[Start of section]
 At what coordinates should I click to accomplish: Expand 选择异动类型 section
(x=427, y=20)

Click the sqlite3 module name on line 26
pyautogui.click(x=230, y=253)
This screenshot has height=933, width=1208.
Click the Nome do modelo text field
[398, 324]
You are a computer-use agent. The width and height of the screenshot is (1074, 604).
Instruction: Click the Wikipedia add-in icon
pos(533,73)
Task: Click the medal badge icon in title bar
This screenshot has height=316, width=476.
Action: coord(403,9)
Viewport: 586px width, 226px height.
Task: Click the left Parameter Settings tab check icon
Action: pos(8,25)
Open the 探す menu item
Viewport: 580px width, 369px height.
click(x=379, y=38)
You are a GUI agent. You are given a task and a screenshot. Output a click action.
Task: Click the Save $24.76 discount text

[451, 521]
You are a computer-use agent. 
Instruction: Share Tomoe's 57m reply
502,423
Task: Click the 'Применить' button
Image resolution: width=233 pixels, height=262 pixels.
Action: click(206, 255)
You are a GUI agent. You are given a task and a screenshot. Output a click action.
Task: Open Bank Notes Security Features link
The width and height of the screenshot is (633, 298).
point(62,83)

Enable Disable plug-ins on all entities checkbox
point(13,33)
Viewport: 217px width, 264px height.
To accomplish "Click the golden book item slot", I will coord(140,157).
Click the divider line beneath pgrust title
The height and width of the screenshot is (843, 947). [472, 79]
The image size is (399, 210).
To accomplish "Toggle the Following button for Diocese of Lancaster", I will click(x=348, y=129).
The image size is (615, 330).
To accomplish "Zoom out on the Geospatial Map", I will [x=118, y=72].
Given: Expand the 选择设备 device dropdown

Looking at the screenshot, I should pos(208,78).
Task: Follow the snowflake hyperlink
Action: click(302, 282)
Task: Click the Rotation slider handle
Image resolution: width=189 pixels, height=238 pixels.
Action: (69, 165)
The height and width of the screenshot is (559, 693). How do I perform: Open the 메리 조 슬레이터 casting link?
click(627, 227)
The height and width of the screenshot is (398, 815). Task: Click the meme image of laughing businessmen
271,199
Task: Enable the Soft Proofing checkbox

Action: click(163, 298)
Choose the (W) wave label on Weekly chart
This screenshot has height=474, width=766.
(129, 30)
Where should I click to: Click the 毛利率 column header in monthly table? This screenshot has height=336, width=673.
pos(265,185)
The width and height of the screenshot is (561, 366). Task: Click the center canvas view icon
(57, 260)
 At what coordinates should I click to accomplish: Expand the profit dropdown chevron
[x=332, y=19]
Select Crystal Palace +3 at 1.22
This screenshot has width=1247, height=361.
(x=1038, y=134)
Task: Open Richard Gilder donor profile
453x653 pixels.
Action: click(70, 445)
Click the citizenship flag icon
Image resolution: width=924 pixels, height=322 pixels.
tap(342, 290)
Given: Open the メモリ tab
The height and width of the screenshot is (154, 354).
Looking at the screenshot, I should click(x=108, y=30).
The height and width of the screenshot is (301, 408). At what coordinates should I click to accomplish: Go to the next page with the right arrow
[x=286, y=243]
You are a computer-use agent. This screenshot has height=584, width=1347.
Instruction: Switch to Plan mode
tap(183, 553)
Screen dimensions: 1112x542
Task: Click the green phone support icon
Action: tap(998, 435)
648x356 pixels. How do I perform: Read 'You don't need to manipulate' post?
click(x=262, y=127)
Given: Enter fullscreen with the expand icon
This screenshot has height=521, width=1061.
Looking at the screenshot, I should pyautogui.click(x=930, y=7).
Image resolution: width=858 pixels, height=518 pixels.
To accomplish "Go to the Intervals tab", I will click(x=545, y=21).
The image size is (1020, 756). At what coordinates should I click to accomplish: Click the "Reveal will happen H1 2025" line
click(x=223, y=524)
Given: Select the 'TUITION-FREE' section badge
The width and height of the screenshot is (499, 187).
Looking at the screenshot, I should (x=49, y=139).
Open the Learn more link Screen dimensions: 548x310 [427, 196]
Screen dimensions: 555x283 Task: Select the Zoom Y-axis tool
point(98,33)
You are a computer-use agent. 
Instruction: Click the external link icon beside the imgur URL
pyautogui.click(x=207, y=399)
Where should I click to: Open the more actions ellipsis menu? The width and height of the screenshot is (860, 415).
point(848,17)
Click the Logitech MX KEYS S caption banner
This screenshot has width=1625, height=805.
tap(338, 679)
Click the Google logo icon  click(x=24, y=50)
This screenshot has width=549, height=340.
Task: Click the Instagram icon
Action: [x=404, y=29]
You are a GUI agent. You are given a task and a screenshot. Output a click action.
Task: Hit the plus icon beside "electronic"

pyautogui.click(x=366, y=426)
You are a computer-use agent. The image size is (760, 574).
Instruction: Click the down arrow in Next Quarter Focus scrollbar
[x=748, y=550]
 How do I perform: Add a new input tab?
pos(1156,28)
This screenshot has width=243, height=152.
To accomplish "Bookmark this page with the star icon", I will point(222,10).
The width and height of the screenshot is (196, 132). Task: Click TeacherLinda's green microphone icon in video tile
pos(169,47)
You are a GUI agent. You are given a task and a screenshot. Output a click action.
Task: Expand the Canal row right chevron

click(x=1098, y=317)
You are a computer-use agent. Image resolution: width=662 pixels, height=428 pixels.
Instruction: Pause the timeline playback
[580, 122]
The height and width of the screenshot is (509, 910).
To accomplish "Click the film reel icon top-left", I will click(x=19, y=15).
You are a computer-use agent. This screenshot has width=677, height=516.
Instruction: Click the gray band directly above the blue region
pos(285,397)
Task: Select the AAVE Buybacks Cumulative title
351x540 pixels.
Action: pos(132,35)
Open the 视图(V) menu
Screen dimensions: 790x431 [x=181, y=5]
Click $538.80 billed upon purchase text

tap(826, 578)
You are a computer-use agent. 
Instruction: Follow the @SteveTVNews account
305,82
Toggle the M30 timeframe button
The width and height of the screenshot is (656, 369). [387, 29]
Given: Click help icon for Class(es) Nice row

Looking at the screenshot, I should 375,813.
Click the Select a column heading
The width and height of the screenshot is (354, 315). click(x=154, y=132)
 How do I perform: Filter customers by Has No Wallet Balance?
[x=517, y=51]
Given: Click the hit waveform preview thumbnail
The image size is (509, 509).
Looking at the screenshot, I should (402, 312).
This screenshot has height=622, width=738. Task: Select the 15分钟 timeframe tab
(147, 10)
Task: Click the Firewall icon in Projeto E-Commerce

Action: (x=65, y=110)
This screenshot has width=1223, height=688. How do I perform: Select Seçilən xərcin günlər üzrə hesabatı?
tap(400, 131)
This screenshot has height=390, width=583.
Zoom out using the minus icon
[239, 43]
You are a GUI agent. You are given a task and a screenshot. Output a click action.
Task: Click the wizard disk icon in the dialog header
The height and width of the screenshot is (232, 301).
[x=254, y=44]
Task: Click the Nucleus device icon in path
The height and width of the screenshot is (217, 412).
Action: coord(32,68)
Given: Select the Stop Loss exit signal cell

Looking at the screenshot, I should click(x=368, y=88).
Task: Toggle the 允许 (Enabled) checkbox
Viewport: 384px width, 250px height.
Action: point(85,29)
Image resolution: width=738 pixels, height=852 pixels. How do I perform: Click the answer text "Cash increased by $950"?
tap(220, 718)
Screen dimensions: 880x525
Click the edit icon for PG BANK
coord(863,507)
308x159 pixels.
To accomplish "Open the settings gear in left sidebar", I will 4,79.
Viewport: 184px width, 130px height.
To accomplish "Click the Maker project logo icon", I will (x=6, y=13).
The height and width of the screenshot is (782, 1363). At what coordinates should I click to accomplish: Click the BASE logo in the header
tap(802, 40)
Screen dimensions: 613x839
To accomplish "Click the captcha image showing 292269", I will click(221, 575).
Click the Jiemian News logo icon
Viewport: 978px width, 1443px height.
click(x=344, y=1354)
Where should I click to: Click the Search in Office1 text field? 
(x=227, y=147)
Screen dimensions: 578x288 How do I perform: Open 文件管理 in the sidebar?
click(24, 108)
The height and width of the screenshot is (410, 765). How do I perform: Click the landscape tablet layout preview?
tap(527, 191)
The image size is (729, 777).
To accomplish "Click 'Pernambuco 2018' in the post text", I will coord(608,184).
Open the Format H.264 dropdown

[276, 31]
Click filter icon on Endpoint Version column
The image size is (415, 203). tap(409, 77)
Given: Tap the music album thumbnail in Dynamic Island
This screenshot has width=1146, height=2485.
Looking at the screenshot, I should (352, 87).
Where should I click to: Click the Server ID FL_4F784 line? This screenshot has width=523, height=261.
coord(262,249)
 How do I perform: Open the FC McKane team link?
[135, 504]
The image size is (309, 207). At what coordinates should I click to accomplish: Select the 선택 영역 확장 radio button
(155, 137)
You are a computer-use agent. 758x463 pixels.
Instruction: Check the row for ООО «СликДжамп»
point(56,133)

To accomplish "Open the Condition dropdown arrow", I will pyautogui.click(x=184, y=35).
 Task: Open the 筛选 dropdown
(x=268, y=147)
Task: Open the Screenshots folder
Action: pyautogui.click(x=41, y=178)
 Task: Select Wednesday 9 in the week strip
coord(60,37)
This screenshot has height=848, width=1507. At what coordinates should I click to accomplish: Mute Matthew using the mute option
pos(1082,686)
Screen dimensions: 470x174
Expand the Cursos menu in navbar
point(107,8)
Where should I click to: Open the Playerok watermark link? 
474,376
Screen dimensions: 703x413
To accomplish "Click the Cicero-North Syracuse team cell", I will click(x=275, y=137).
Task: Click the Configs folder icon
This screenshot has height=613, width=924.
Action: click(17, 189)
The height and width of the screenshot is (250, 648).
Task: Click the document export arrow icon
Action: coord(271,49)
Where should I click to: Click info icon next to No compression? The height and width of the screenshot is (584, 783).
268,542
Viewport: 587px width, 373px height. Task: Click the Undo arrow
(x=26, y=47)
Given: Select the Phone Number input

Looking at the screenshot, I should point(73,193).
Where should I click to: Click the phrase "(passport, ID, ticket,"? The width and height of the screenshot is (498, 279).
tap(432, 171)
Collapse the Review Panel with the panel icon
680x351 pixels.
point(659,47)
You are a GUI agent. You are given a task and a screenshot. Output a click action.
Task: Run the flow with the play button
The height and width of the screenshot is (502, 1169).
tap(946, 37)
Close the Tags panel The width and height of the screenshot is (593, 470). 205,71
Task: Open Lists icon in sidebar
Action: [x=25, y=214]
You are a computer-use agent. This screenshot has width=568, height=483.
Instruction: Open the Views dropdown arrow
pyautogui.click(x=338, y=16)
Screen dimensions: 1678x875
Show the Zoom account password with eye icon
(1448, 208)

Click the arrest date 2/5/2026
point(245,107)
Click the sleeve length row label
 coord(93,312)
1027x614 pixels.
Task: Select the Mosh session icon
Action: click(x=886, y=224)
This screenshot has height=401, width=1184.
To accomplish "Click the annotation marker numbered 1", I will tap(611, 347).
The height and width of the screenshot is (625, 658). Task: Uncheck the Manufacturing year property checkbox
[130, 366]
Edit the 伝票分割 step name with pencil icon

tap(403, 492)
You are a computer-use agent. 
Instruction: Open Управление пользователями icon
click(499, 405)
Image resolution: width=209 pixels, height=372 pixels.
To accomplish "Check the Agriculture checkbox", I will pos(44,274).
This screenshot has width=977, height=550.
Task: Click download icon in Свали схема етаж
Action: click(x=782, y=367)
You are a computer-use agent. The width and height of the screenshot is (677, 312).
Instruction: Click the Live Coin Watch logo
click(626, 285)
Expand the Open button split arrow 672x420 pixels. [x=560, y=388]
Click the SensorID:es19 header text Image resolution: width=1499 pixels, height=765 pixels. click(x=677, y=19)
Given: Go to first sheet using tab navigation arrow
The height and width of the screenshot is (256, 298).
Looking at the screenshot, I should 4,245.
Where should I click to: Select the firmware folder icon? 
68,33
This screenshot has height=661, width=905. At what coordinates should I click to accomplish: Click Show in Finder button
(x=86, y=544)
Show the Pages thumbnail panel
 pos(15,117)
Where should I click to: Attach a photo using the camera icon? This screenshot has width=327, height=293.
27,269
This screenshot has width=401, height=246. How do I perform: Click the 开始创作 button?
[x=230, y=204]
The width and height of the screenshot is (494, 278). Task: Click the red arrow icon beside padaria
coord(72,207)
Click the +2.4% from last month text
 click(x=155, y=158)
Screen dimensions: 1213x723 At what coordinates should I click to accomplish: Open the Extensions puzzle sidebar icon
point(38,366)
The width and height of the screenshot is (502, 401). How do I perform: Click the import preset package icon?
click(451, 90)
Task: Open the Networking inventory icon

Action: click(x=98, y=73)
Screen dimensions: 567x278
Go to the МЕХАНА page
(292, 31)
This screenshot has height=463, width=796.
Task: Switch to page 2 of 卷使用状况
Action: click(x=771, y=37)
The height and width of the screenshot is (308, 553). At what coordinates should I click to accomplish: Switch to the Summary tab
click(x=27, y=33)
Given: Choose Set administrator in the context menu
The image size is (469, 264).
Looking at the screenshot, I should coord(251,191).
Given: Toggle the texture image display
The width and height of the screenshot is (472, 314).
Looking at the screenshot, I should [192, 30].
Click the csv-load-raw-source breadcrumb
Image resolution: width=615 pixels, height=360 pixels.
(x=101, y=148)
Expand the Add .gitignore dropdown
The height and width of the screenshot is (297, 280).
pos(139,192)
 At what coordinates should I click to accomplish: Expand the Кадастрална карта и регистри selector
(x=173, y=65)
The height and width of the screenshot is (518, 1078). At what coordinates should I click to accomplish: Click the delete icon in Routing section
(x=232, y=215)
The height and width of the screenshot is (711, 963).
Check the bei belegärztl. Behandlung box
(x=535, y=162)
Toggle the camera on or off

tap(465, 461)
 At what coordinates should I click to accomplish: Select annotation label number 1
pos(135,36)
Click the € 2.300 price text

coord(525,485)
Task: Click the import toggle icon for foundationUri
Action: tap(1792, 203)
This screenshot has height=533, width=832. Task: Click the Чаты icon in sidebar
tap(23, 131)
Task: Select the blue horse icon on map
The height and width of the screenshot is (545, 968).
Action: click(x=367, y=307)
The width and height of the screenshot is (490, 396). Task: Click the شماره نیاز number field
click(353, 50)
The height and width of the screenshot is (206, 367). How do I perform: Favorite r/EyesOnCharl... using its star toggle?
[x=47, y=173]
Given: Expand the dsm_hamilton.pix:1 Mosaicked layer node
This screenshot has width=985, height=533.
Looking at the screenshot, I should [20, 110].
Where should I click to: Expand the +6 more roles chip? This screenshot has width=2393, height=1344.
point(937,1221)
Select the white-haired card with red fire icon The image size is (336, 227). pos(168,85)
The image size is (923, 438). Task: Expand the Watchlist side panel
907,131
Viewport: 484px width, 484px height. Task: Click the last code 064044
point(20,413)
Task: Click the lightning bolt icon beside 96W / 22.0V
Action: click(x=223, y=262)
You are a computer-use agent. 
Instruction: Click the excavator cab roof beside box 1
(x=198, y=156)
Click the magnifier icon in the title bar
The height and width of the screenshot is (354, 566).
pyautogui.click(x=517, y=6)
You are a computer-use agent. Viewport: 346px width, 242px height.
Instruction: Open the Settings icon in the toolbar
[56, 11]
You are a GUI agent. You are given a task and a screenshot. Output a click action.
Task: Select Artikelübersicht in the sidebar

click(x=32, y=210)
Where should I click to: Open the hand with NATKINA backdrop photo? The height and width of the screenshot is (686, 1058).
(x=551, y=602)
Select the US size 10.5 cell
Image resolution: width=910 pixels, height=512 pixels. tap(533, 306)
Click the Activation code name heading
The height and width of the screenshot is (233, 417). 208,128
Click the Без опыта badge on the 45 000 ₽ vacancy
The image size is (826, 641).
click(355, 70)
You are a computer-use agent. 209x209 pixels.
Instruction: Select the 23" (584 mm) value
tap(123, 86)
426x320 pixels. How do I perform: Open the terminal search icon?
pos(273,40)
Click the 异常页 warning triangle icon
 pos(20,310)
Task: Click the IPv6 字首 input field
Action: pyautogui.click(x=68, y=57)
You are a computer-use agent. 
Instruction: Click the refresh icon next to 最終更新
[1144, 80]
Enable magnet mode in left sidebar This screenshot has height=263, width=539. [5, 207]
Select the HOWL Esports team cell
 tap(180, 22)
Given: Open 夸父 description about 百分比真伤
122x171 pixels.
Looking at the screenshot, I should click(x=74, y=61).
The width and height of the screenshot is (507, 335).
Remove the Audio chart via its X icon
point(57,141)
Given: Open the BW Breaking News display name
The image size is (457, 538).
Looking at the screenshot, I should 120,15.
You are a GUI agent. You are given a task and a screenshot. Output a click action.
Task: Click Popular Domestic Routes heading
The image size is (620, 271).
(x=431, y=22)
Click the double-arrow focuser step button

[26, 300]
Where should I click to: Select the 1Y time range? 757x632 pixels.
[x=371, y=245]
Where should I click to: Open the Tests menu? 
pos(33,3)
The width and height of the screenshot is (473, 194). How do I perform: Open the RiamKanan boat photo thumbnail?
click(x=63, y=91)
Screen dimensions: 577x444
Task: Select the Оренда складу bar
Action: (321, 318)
[End of section]
**What you have to do**
Sift the data above for lines with "badge", then copy each one.

**Written solution**
Task: Click the medal badge icon in title bar
Given: Select the 'TUITION-FREE' section badge
Click the Без опыта badge on the 45 000 ₽ vacancy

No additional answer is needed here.